§ **WORK ORDER**
When the line containing "Screen dimensions: 632x308" is found in the data below, copy it and each line after it through the line containing "Given: Open the LNB-Typ dropdown", exactly and with no others.

§ **MATERIAL FOR THE TASK**
↓↓↓

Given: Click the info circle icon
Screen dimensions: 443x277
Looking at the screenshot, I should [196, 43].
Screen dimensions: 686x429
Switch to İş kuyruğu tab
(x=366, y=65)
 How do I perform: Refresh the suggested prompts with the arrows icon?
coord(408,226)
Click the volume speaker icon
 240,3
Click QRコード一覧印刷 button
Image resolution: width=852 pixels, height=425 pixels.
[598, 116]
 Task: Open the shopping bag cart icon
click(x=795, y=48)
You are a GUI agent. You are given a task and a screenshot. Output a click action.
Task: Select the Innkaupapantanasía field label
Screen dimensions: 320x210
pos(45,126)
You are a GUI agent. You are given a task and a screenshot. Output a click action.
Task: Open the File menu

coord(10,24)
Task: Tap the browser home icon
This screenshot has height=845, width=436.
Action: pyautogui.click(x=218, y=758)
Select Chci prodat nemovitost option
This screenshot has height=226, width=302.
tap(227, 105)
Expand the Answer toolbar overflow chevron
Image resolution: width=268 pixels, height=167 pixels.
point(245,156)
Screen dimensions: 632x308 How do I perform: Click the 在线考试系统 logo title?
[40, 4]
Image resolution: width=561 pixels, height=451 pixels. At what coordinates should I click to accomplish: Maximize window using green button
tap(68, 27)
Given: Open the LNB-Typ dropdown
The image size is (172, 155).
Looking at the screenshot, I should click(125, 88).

↑↑↑
↓↓↓

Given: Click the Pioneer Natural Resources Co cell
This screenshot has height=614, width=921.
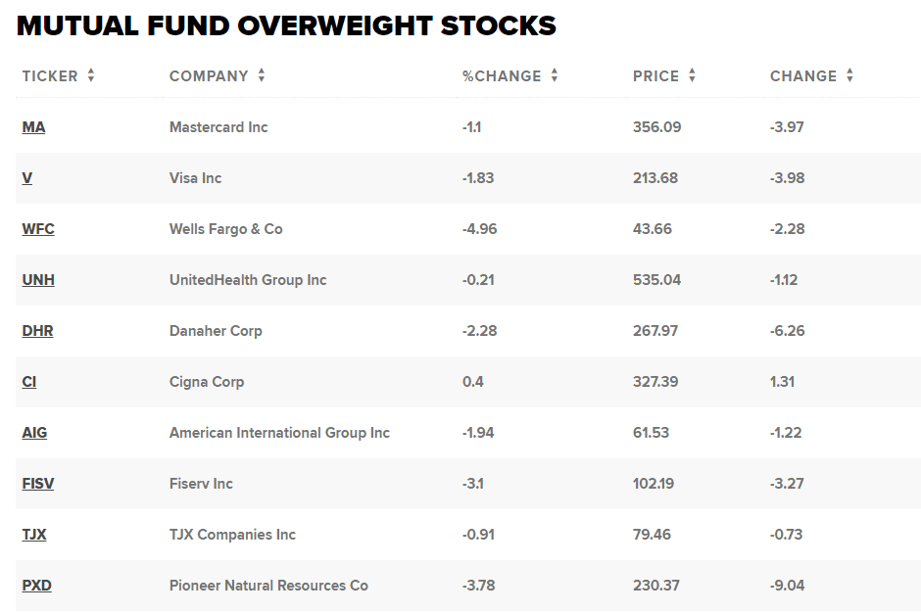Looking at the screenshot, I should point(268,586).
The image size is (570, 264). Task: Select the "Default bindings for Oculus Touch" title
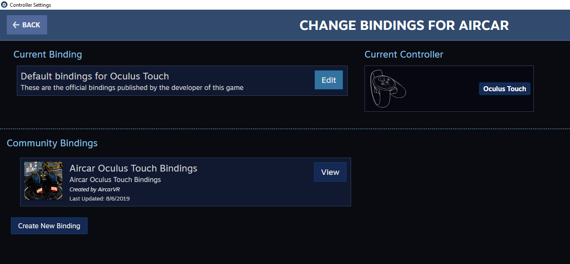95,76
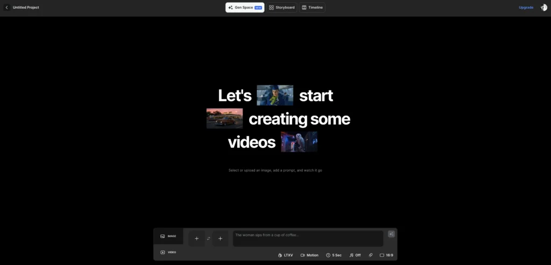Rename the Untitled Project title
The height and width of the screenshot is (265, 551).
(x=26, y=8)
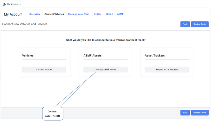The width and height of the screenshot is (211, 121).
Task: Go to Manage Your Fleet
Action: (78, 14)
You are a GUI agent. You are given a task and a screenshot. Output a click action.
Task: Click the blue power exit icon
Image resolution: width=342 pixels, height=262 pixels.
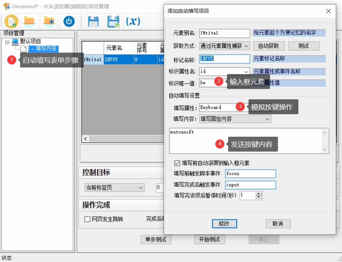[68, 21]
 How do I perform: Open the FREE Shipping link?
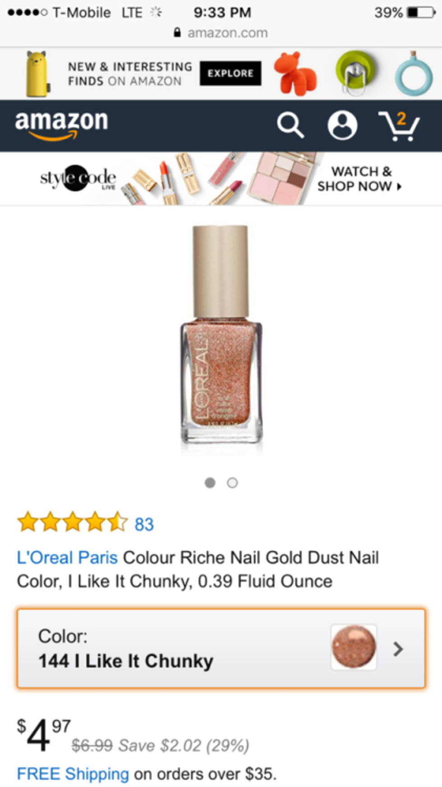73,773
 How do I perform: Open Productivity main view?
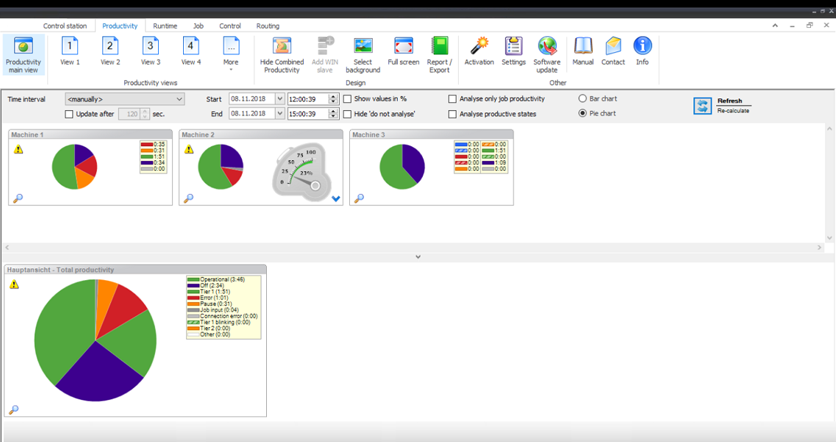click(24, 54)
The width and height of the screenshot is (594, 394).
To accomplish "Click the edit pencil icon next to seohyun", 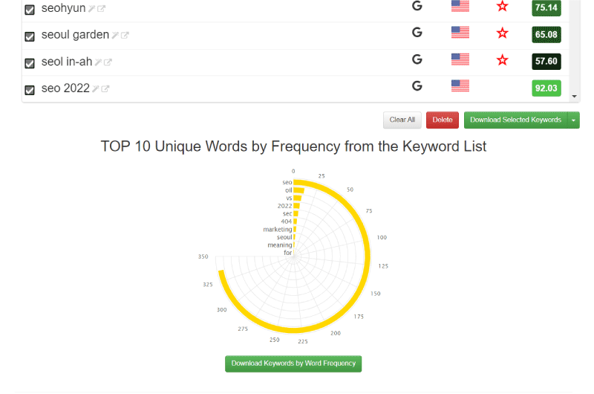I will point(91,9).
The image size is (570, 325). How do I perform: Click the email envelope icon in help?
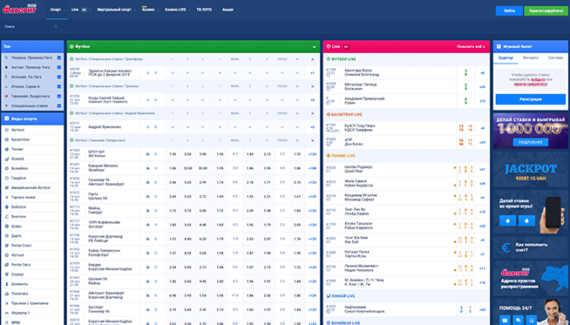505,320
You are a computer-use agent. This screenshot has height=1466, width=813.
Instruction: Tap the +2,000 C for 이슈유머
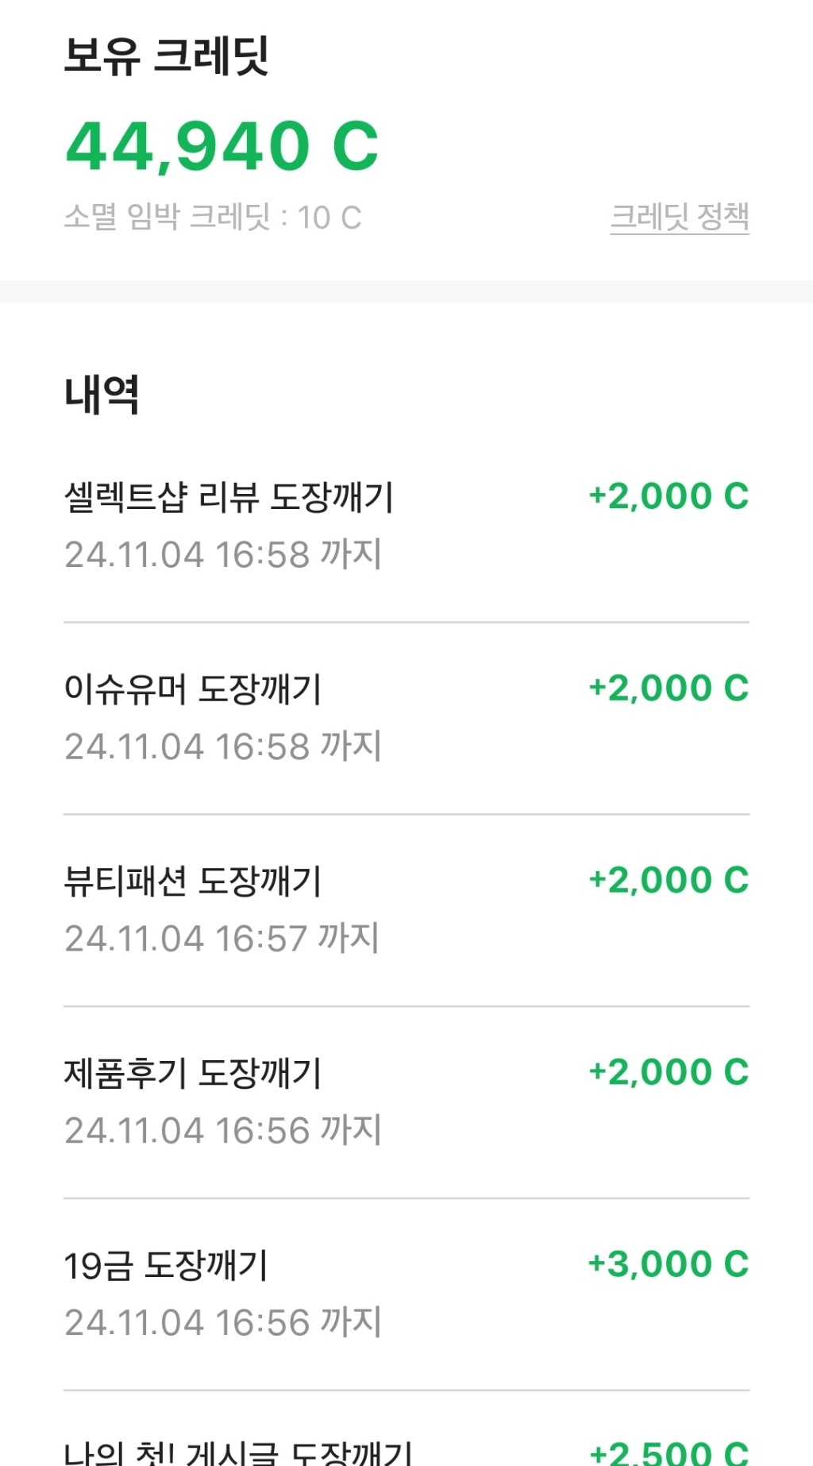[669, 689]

↑↑↑

§ **EXERCISE RESULT**
Screen dimensions: 632x308 How do I perform: Click the 在线考试系统 logo title?
[40, 4]
Image resolution: width=561 pixels, height=451 pixels. At what coordinates should I click to accomplish: Maximize window using green button
tap(68, 27)
Given: Open the LNB-Typ dropdown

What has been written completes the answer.